_TASK PROMPT:_ Could you return every line of the material that contains the word "computer"?

_DATA EXTRACT:_
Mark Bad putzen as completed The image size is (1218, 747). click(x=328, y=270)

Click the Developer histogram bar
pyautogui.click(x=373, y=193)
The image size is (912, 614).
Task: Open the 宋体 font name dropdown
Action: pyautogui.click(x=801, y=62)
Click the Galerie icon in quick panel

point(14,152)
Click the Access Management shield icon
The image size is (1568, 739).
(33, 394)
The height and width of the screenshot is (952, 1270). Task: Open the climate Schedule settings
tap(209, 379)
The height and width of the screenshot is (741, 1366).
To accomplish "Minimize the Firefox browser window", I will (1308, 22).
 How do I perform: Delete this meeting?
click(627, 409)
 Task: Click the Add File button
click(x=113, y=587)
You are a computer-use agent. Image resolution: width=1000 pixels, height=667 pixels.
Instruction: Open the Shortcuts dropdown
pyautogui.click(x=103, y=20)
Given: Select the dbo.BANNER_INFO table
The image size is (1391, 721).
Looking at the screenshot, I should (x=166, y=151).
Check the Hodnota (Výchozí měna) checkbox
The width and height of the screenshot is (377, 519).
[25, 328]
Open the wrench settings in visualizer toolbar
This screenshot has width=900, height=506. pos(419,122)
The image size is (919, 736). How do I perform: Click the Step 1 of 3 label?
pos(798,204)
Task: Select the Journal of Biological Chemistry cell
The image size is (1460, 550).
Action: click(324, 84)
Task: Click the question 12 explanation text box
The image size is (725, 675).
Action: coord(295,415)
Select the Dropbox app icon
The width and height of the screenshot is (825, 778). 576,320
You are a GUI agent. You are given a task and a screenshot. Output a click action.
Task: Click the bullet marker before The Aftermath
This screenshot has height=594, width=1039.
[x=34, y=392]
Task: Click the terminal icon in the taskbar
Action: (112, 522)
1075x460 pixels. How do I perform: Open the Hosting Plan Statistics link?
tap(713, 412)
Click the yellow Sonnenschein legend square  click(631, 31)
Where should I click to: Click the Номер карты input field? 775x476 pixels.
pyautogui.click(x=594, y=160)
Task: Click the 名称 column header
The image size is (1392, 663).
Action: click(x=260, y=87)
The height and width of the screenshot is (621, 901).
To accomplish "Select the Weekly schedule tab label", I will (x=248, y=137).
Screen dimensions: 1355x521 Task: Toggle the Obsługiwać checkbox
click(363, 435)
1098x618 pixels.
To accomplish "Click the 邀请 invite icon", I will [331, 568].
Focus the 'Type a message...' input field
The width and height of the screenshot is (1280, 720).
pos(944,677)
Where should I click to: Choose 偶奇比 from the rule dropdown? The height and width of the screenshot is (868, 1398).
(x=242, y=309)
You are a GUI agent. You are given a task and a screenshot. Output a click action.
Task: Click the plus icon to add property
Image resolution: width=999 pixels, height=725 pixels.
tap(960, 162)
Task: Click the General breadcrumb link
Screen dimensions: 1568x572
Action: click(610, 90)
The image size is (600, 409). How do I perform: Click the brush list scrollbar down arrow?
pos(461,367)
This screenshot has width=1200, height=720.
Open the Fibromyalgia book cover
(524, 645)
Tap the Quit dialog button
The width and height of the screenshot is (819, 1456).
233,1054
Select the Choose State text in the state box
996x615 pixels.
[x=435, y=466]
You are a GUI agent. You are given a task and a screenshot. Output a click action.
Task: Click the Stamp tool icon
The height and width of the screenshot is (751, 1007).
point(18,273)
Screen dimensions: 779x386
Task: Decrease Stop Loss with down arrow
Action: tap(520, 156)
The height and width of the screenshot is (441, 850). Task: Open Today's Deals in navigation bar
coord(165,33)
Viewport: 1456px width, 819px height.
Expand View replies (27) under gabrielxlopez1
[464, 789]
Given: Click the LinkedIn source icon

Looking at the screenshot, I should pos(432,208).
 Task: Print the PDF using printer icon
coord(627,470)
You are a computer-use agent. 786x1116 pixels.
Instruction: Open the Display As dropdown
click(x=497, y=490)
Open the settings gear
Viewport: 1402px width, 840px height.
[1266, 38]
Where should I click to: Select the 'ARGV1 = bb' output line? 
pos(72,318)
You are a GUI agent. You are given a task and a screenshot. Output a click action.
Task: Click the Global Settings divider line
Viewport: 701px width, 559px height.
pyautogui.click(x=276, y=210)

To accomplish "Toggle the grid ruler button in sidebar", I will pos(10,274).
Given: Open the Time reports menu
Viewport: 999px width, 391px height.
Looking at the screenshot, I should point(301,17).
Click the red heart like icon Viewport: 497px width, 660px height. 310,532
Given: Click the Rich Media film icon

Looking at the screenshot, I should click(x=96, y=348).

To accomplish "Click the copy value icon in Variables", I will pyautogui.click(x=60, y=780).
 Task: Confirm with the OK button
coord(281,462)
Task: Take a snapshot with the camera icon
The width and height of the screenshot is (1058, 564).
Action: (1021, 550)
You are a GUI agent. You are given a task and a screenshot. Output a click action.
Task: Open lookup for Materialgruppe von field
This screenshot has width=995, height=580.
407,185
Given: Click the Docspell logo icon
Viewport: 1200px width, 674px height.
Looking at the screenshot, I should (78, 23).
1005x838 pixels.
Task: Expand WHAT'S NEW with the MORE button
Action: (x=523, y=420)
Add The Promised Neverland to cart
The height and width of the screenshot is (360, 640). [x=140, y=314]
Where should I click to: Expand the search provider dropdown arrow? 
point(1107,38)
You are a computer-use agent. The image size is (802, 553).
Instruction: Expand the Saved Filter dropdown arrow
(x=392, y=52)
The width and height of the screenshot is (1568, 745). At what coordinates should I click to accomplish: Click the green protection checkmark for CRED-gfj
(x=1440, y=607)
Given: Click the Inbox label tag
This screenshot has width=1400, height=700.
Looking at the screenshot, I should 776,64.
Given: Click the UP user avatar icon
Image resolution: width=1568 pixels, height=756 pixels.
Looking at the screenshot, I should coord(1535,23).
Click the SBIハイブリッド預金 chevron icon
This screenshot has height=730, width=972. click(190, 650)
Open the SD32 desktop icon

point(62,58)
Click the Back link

_TASK RESPONSE:_
You are a computer-use agent. Image resolution: width=1000 pixels, height=667 pixels.
You are a computer-use agent. 786x1116 pixels.
You are a computer-use agent. The image size is (802, 553).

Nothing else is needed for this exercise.